For this exercise, the reply is the listing below, reproduced exactly.

═══

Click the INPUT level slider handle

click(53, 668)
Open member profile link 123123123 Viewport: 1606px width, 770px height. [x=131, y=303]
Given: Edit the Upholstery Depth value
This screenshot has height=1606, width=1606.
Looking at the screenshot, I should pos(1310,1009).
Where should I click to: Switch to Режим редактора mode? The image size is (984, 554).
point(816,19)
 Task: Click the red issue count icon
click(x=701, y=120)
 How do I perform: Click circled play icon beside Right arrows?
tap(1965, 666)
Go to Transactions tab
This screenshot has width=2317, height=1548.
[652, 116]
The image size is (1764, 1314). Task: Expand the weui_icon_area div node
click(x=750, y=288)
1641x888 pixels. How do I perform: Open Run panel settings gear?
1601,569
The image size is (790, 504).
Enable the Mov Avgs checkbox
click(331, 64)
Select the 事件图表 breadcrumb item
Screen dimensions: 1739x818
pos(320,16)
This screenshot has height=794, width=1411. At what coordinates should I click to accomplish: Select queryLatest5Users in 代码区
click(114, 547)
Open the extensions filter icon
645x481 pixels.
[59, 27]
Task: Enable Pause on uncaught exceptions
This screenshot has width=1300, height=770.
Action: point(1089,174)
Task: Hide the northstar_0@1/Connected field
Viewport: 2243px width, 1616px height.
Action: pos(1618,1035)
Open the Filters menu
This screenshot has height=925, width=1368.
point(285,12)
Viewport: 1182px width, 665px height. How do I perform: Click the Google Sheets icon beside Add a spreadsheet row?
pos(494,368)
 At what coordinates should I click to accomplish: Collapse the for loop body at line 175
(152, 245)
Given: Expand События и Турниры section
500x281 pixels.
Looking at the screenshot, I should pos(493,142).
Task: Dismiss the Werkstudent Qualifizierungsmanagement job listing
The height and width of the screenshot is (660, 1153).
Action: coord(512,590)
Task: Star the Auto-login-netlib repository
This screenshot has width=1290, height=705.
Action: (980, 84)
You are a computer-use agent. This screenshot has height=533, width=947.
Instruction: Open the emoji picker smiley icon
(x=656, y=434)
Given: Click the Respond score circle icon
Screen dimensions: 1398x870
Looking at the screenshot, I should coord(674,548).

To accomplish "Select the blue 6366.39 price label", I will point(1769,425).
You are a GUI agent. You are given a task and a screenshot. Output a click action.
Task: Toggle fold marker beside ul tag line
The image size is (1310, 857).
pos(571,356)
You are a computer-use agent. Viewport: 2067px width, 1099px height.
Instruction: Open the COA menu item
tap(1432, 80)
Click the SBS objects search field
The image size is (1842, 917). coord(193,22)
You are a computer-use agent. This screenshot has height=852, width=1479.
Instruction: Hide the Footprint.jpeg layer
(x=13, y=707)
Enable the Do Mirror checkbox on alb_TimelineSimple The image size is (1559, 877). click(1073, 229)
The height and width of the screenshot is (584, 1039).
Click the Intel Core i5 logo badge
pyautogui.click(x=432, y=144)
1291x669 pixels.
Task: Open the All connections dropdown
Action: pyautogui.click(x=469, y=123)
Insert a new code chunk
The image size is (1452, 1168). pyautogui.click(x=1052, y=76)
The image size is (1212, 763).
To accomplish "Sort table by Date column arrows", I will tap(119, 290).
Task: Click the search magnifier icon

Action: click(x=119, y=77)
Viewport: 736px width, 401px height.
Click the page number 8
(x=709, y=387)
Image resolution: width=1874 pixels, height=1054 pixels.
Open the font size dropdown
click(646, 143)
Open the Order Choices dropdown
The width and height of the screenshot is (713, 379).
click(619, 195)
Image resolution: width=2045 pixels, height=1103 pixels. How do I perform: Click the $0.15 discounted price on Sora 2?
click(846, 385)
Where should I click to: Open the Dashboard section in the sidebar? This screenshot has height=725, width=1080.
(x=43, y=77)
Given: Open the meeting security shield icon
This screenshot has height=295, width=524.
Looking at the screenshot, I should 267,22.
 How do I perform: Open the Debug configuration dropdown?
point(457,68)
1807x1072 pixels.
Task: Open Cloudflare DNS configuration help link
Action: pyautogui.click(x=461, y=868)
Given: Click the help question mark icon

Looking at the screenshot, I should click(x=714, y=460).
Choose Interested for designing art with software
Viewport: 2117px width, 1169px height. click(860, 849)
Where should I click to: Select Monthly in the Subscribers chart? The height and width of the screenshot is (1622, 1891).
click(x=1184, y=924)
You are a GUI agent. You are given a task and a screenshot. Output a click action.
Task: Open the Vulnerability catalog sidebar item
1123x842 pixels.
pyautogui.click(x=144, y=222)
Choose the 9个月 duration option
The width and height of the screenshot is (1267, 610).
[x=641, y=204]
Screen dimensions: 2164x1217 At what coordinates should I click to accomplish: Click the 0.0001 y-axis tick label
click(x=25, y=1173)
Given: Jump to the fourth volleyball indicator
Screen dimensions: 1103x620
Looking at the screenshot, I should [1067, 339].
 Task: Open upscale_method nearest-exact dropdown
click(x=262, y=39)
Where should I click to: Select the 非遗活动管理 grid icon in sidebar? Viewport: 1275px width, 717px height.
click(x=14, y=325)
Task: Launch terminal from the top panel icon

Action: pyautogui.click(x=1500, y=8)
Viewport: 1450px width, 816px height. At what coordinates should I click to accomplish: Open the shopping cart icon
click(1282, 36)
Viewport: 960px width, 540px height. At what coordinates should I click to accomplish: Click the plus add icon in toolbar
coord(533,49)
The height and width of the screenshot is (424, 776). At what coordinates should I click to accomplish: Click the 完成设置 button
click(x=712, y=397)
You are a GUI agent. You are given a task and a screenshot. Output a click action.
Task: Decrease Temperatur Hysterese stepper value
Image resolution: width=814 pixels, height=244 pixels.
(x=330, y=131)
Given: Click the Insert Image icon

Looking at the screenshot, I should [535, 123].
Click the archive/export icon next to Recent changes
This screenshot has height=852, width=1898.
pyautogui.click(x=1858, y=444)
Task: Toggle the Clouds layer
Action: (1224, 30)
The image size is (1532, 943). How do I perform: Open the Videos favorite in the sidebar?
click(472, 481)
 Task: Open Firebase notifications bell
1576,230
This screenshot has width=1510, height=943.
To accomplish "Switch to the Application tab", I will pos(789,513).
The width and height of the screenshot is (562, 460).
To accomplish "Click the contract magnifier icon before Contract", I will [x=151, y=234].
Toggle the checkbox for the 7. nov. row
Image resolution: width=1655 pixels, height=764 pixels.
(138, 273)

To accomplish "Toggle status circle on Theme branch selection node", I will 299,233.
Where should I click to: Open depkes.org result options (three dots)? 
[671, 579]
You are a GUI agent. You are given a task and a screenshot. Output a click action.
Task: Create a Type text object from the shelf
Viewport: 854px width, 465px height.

═══

Exercise output >>
Click the INPUT level slider handle

click(53, 668)
Open member profile link 123123123 Viewport: 1606px width, 770px height. [x=131, y=303]
Given: Edit the Upholstery Depth value
This screenshot has height=1606, width=1606.
Looking at the screenshot, I should pos(1310,1009).
Where should I click to: Switch to Режим редактора mode? The image size is (984, 554).
point(816,19)
 Task: Click the red issue count icon
click(x=701, y=120)
 How do I perform: Click circled play icon beside Right arrows?
tap(1965, 666)
Go to Transactions tab
This screenshot has width=2317, height=1548.
[652, 116]
The image size is (1764, 1314). Task: Expand the weui_icon_area div node
click(x=750, y=288)
1641x888 pixels. How do I perform: Open Run panel settings gear?
1601,569
The image size is (790, 504).
Enable the Mov Avgs checkbox
click(331, 64)
Select the 事件图表 breadcrumb item
Screen dimensions: 1739x818
pos(320,16)
This screenshot has height=794, width=1411. At what coordinates should I click to accomplish: Select queryLatest5Users in 代码区
click(114, 547)
Open the extensions filter icon
645x481 pixels.
[59, 27]
Task: Enable Pause on uncaught exceptions
This screenshot has width=1300, height=770.
Action: point(1089,174)
Task: Hide the northstar_0@1/Connected field
Viewport: 2243px width, 1616px height.
Action: pos(1618,1035)
Open the Filters menu
This screenshot has height=925, width=1368.
point(285,12)
Viewport: 1182px width, 665px height. How do I perform: Click the Google Sheets icon beside Add a spreadsheet row?
pos(494,368)
 At what coordinates should I click to accomplish: Collapse the for loop body at line 175
(152, 245)
Given: Expand События и Турниры section
500x281 pixels.
Looking at the screenshot, I should pos(493,142).
Task: Dismiss the Werkstudent Qualifizierungsmanagement job listing
The height and width of the screenshot is (660, 1153).
Action: coord(512,590)
Task: Star the Auto-login-netlib repository
This screenshot has width=1290, height=705.
Action: (980, 84)
You are a computer-use agent. This screenshot has height=533, width=947.
Instruction: Open the emoji picker smiley icon
(x=656, y=434)
Given: Click the Respond score circle icon
Screen dimensions: 1398x870
Looking at the screenshot, I should coord(674,548).

To accomplish "Select the blue 6366.39 price label", I will point(1769,425).
You are a GUI agent. You are given a task and a screenshot. Output a click action.
Task: Toggle fold marker beside ul tag line
The image size is (1310, 857).
pos(571,356)
You are a computer-use agent. Viewport: 2067px width, 1099px height.
Instruction: Open the COA menu item
tap(1432, 80)
Click the SBS objects search field
The image size is (1842, 917). coord(193,22)
You are a computer-use agent. This screenshot has height=852, width=1479.
Instruction: Hide the Footprint.jpeg layer
(x=13, y=707)
Enable the Do Mirror checkbox on alb_TimelineSimple The image size is (1559, 877). click(1073, 229)
The height and width of the screenshot is (584, 1039).
Click the Intel Core i5 logo badge
pyautogui.click(x=432, y=144)
1291x669 pixels.
Task: Open the All connections dropdown
Action: pyautogui.click(x=469, y=123)
Insert a new code chunk
The image size is (1452, 1168). pyautogui.click(x=1052, y=76)
The image size is (1212, 763).
To accomplish "Sort table by Date column arrows", I will tap(119, 290).
Task: Click the search magnifier icon

Action: click(x=119, y=77)
Viewport: 736px width, 401px height.
Click the page number 8
(x=709, y=387)
Image resolution: width=1874 pixels, height=1054 pixels.
Open the font size dropdown
click(646, 143)
Open the Order Choices dropdown
The width and height of the screenshot is (713, 379).
click(619, 195)
Image resolution: width=2045 pixels, height=1103 pixels. How do I perform: Click the $0.15 discounted price on Sora 2?
click(846, 385)
Where should I click to: Open the Dashboard section in the sidebar? This screenshot has height=725, width=1080.
(x=43, y=77)
Given: Open the meeting security shield icon
This screenshot has height=295, width=524.
Looking at the screenshot, I should 267,22.
 How do I perform: Open the Debug configuration dropdown?
point(457,68)
1807x1072 pixels.
Task: Open Cloudflare DNS configuration help link
Action: pyautogui.click(x=461, y=868)
Given: Click the help question mark icon

Looking at the screenshot, I should click(x=714, y=460).
Choose Interested for designing art with software
Viewport: 2117px width, 1169px height. click(860, 849)
Where should I click to: Select Monthly in the Subscribers chart? The height and width of the screenshot is (1622, 1891).
click(x=1184, y=924)
You are a GUI agent. You are given a task and a screenshot. Output a click action.
Task: Open the Vulnerability catalog sidebar item
1123x842 pixels.
pyautogui.click(x=144, y=222)
Choose the 9个月 duration option
The width and height of the screenshot is (1267, 610).
[x=641, y=204]
Screen dimensions: 2164x1217 At what coordinates should I click to accomplish: Click the 0.0001 y-axis tick label
click(x=25, y=1173)
Given: Jump to the fourth volleyball indicator
Screen dimensions: 1103x620
Looking at the screenshot, I should [1067, 339].
 Task: Open upscale_method nearest-exact dropdown
click(x=262, y=39)
Where should I click to: Select the 非遗活动管理 grid icon in sidebar? Viewport: 1275px width, 717px height.
click(x=14, y=325)
Task: Launch terminal from the top panel icon

Action: pyautogui.click(x=1500, y=8)
Viewport: 1450px width, 816px height. At what coordinates should I click to accomplish: Open the shopping cart icon
click(1282, 36)
Viewport: 960px width, 540px height. At what coordinates should I click to accomplish: Click the plus add icon in toolbar
coord(533,49)
The height and width of the screenshot is (424, 776). At what coordinates should I click to accomplish: Click the 完成设置 button
click(x=712, y=397)
You are a GUI agent. You are given a task and a screenshot. Output a click action.
Task: Decrease Temperatur Hysterese stepper value
Image resolution: width=814 pixels, height=244 pixels.
(x=330, y=131)
Given: Click the Insert Image icon

Looking at the screenshot, I should [535, 123].
Click the archive/export icon next to Recent changes
This screenshot has height=852, width=1898.
pyautogui.click(x=1858, y=444)
Task: Toggle the Clouds layer
Action: (1224, 30)
The image size is (1532, 943). How do I perform: Open the Videos favorite in the sidebar?
click(472, 481)
 Task: Open Firebase notifications bell
1576,230
This screenshot has width=1510, height=943.
To accomplish "Switch to the Application tab", I will pos(789,513).
The width and height of the screenshot is (562, 460).
To accomplish "Click the contract magnifier icon before Contract", I will [x=151, y=234].
Toggle the checkbox for the 7. nov. row
Image resolution: width=1655 pixels, height=764 pixels.
(138, 273)

To accomplish "Toggle status circle on Theme branch selection node", I will 299,233.
Where should I click to: Open depkes.org result options (three dots)? 
[671, 579]
You are a GUI agent. You are given a task and a screenshot. Output a click action.
Task: Create a Type text object from the shelf
Viewport: 854px width, 465px height.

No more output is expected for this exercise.